Advances in centralized identity management, enabled by products like Windows Active Directory and other single-sign-on solutions, allow administrators to create very fine-grained, limited privilege accounts such as those with read-only and limited access sufficient for assessing device configuration. The solution administrator can centrally consolidate these accounts and strictly limit access to security and audit functions like agentless vulnerability scanning and configuration auditing. With this access, agentless tools can capture rich detail about all applications and configuration settings on a system without affecting the integrity of the system, consuming system resources or creating conflicts with other processes.

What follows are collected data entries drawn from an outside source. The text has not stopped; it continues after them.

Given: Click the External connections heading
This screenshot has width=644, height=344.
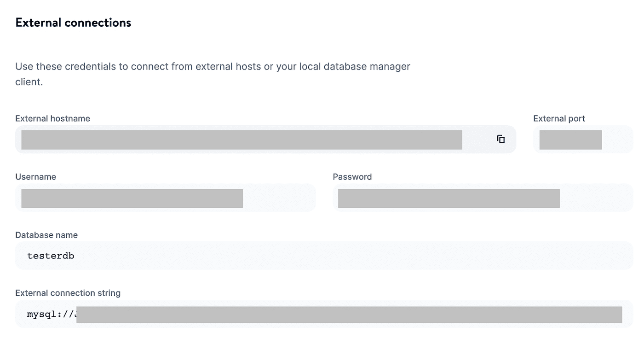Looking at the screenshot, I should point(73,22).
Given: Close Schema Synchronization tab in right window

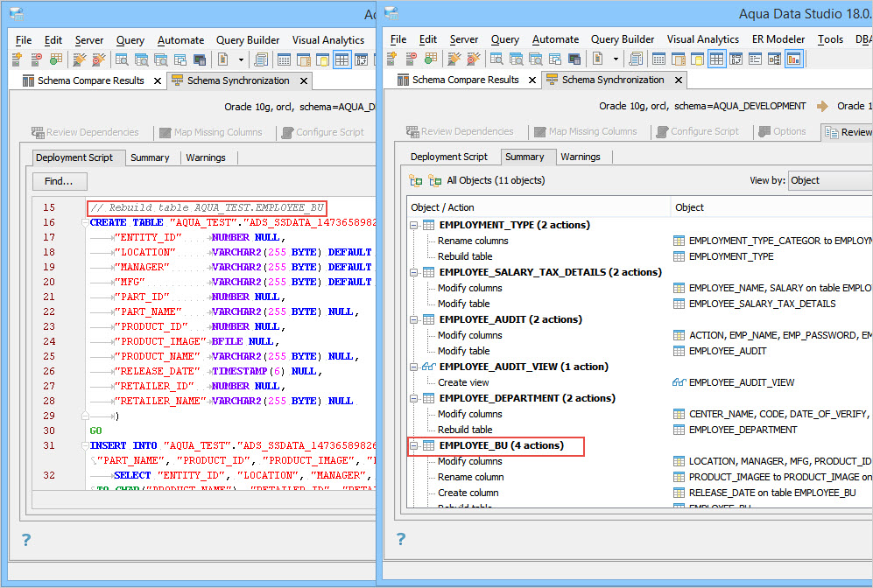Looking at the screenshot, I should [678, 80].
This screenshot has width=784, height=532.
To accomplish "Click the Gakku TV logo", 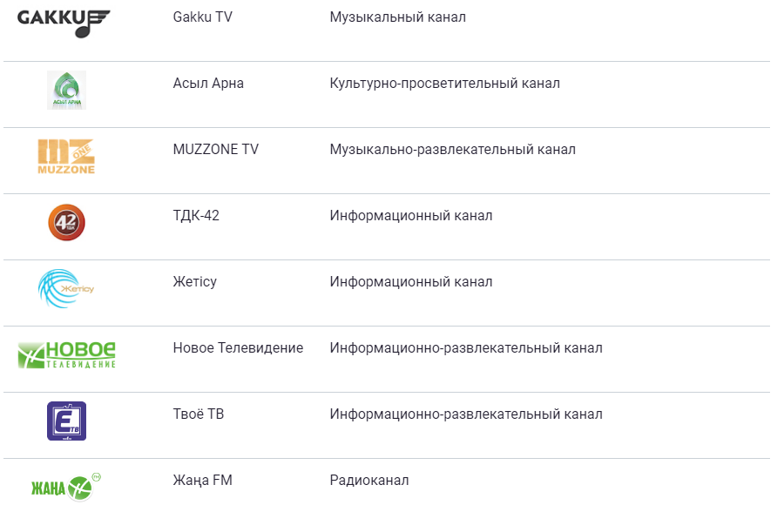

Advances in scanning technology have yielded new data collection methodologies so that agentless solutions can collect this data in such a gentle fashion that even industrial control systems and other sensitive devices may be remotely assessed without interfering with mission functions. Even change monitoring, policy compliance auditing, software whitelisting and file integrity monitoring — all functions that previously demanded the use of an agent — can now be achieved with a centralized, network-based model.
As a result of these advances, agentless network security solutions now deliver functions that previously required an agent. These include critical aspects of the continuous monitoring initiatives emerging from the White House Office of Management and Budget and the Defense Department, including configuration auditing.
For organizations straining to cope with new requirements, more assets, evolving threats, fewer human resources and smaller budgets, this is very good news. For example, agentless configuration auditing solutions are now available that:
Typically install in hours and usually generate fewer turf battles.
Cover an entire organization and every IP-enabled device present on a network and identify a much broader set of devices on the network.
Can’t be disabled by users.
Consume negligible resources on the hosts for a brief period during a scan.
Provide file integrity monitoring.
Are easier to maintain, requiring updates on only one or a few systems.
Scale readily with minimal or no additional effort or resources, providing tremendous advantage to large or dynamic organizations.
From a budgetary and time-to-value perspective, this offers a tremendous contrast with current agent-based options offering the same function.
The passionate nature of the agent versus agentless debate can take on the character and intensity of a religious war in some organizations. As is so often the case, there is plenty to be said for both approaches. Both classes of solutions are needed to proactively address today’s security challenges.
There will always be security functions that require a presence on the device. However, from a budgetary perspective, and especially for large organizations, agentless solutions are vastly superior when they can meet the requirement — and the range of requirements they can meet has grown markedly in recent years.
Whether and how the Defense Department’s massive investment in the agent-based HBSS approach will be changed is unclear. But there is no doubt that in the years ahead, agentless network security will play a larger role within the department, just as it is beginning to do in the civilian and commercial worlds.
Keren W. Cummins is director of federal markets for nCircle, a San Francisco-based company that provides information security tools to industry and government customers.